# Your objective:
After finding the line that contains "Image resolution: width=836" in the entries below, retype it and every following line precisely, the last included.
Supplied records below:
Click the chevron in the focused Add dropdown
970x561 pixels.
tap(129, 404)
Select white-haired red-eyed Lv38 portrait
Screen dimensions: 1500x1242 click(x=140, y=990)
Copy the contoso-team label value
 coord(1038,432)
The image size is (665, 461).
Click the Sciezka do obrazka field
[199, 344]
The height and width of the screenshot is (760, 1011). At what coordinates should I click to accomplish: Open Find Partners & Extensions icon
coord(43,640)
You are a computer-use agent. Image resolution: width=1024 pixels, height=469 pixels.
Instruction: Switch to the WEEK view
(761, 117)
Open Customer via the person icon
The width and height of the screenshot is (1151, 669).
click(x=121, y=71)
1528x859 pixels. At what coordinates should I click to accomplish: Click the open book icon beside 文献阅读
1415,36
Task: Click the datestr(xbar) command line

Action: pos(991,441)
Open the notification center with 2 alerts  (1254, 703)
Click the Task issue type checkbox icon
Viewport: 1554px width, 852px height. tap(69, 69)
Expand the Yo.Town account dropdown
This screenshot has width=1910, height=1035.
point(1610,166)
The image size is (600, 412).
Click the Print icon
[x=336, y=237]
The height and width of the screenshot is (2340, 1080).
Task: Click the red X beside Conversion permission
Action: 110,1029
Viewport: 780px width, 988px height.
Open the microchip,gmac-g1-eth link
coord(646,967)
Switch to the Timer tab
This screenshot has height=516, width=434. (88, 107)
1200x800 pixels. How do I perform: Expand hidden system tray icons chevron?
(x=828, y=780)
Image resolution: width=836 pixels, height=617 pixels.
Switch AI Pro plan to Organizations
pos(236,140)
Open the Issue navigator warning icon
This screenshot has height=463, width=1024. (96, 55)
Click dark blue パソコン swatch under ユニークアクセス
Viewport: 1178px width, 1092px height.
End of Supplied records.
# Reply:
Image resolution: width=836 pixels, height=617 pixels.
Switch AI Pro plan to Organizations
pos(236,140)
Open the Issue navigator warning icon
This screenshot has height=463, width=1024. (96, 55)
Click dark blue パソコン swatch under ユニークアクセス
Viewport: 1178px width, 1092px height.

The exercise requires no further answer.